(Minghui.org) I am a 49-year-old department-level officer in a large state-owned company. A colleague who practices Falun Dafa clarified the truth to me about this cultivation practice 10 years ago, and gave me the book Zhuan Falun.

He had just been released from a forced labor camp, and his wife was still detained. I was curious to find out what Dafa was all about. Why did so many people practice it, even though it might cost them their life? After I read the book, I felt that Falun Dafa and its principles were very good. It was not only just doing the exercises to keep fit, but it also taught people to be good, and improves the moral character of society as a whole. It was really good.

The deeper meanings of this book escaped me. Several practitioners had been persecuted at my workplace; and some had been beaten to death, sentenced, and detained. Because of my fear, I returned the book to my colleague. However no matter what, if anyone mentioned Falun Dafa, I would tell them that Falun Dafa is good, that the “Tiananmen self-immolation” was staged, and that Falun Dafa is righteous.

Before I practiced Dafa, I went to temples and brought home Buddhist books to read. I knelt down and recited the words of Buddha Amitabha, and was seeking rebirth in the pure land. I often participated in temple activities, and spent hundreds of yuan for the abbot's birthday. I must have spent 10,000 yuan at monasteries over the years, pleading the Buddha to bless my family to be safe and healthy, and have a long life. I lived frugally, and never begged for money or other material things.

Despite all my efforts, I developed more and more chronic illnesses. I often took medication, had acupuncture done, went for a massage, and physiotherapy. It was such a miserable life.

“CCP utterly devoid of Conscience”

My colleague came to my office to see me in August 2014, and again told me, “You are very kind and have a predestined relationship to Buddha. I advise you again to practice Falun Dafa and wake up! If not, you will be unable to return home. Time is very tight now!” I felt very scared, and really felt that I could not waste any more time. I read Zhuan Falun again. My heart was deeply shocked, excited, and truly resonated with Falun Dafa.

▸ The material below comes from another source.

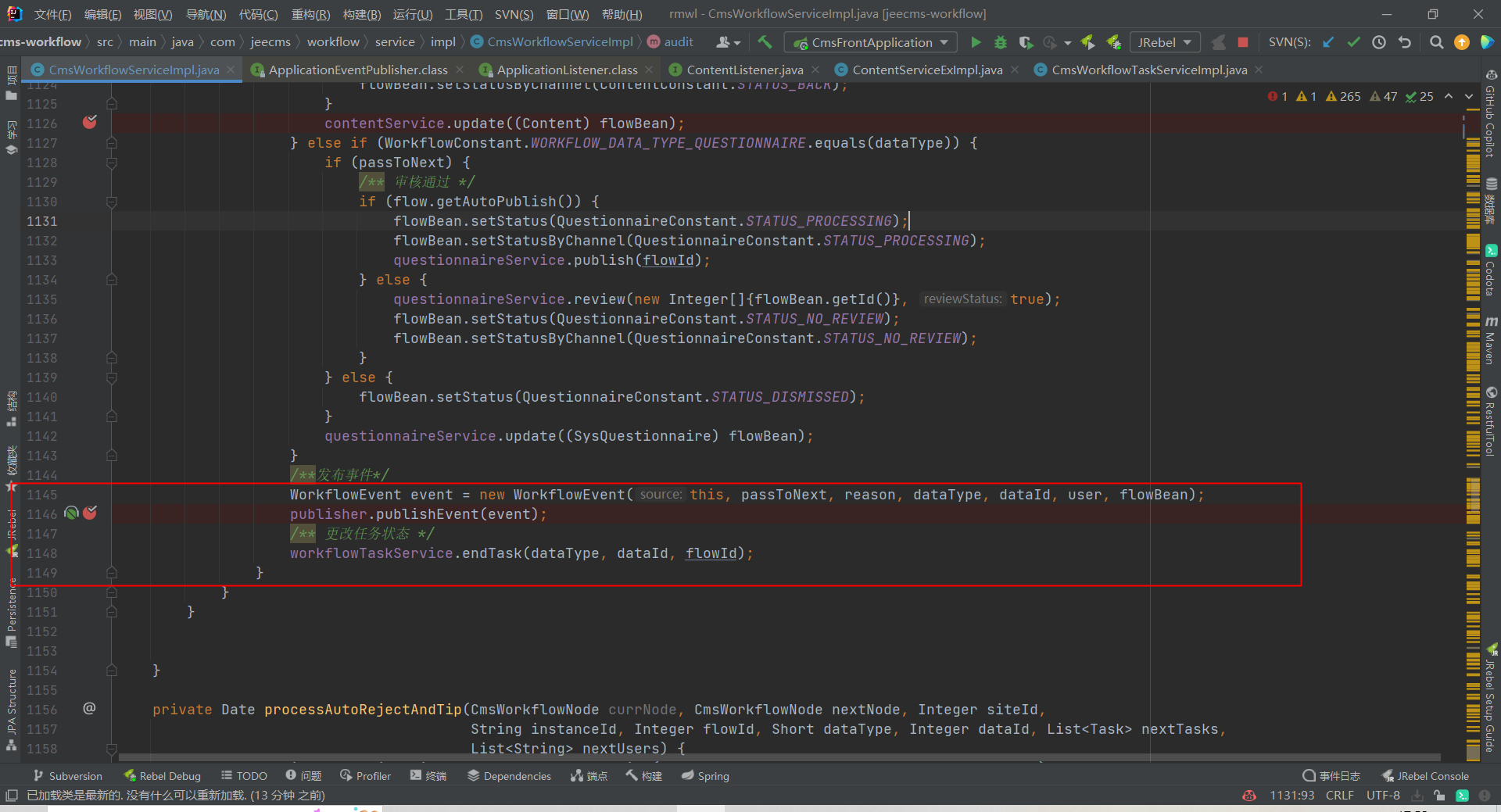Start debugging with the bug icon
This screenshot has width=1501, height=812.
1000,42
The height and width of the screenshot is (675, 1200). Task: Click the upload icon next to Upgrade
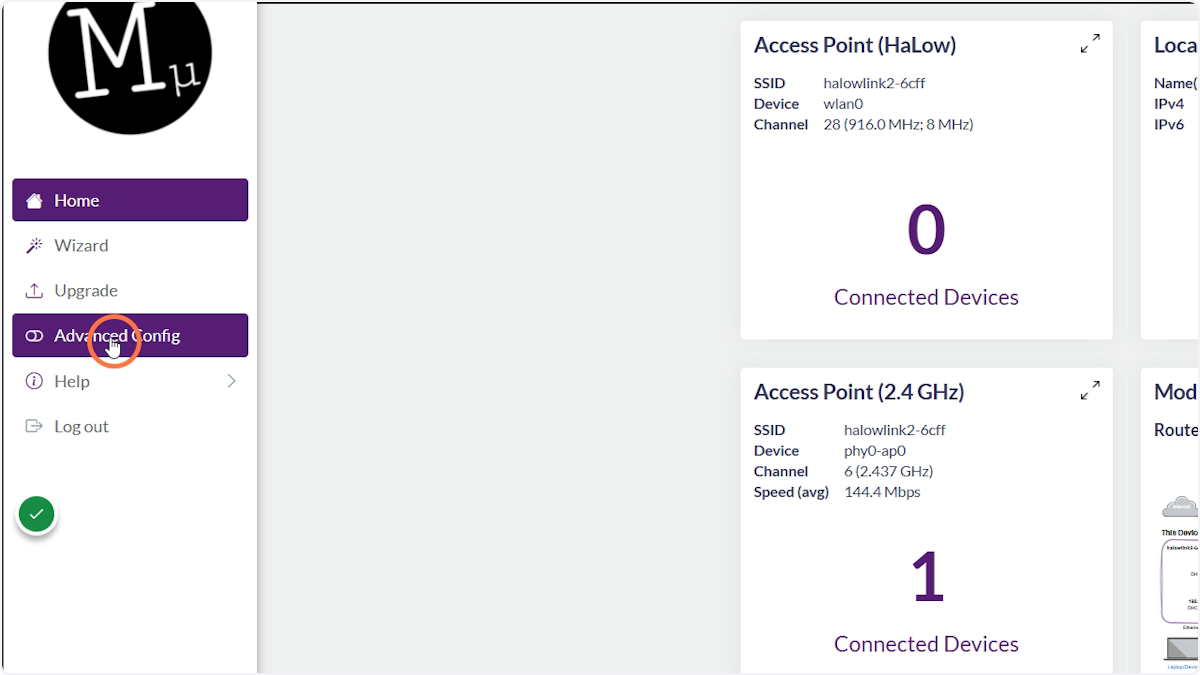[x=34, y=290]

This time, I had a rational and elevated understanding of this book. I learned about my real goal in life and the meaning of my existence. But why would the Chinese Communist Party (CCP) severely persecute such a good practice? I still had some doubts. To have a deeper understanding, I had a long talk with my colleague’s wife. She had been imprisoned for eight years, and endured all types of torture.

I really did not expect a government to treat such good people who had no political aspirations with such nasty means. The CCP was really too evil, and utterly devoid of conscience! I really understood the wicked Communist Party is a force against the universe, which undermined the ethnic culture of our country. The Party is the real evil cult.

Ready to Step on the Cultivation Path

After our talk, I knew that time was very tight, and it was reaching the end of the Fa- rectification period. I immediately knelt down in front of Master's portrait at the home of my fellow practitioners and said that I wanted to practice Falun Dafa.

I started to practice Dafa at the end of August 2014. I could not sit in the double-lotus position, and I kept trying, but it was very painful. It took six months, before I was able to meditate for an hour. I now get up at 3:20 a.m. to do the exercises, and go to sleep after sending forth righteous thoughts at midnight.

I have read all the Dafa books twice, and some three or four times. I've read Zhuan Falun over 15 times, and I can recite the new Lunyu. On my way to work, I usually listen to tapes of experience sharing of practitioners, and cherish every minute. Most of my co-workers, relatives, old classmates and neighbors know that I practice Dafa. No matter where I am, I will be a good person, and validate Dafa. I want everyone to know about the preciousness of Dafa.

Letting Go of Fear

Three months after I obtained the Fa, I talked to people about Dafa. I was timid and afraid at first. Our compassionate Master helped me let go of my fear. Now, I dare to speak calmly and with a smile to anyone, anywhere. I have helped over 1,000 people quit the CCP.

Whenever I meet someone, be it for business, or anything else, I will tell them about Dafa and the persecution. A policeman from our region came to see me about some personal business. I talked to him about Dafa, and he said he had already quit the CCP. He warned me not to speak so openly, and be careful, because some people are not on our side.

On several occasions, I clarified the truth to over a dozen people, and helped all of them quit the CCP. I realize that Master has paved the path well for us. Everything is arranged by Master, and we just need to talk to people about the persecution and Falun Dafa. Of course, I also met with ridicule, insults, and mocking, but I was not discouraged.

I looked inward and found my attachments, then Master helped me resolve them. I still have a lot of attachments, including impatience, blaming others, showing off, being opinionated, and love for family. I will hold myself to a higher and higher standard, and remove these attachments as soon as possible.

After I obtained Dafa in August 2014, I felt so excited and lucky. I cannot express my gratitude in words, but I thank our compassionate Master. Thank you, Master, for not abandoning me.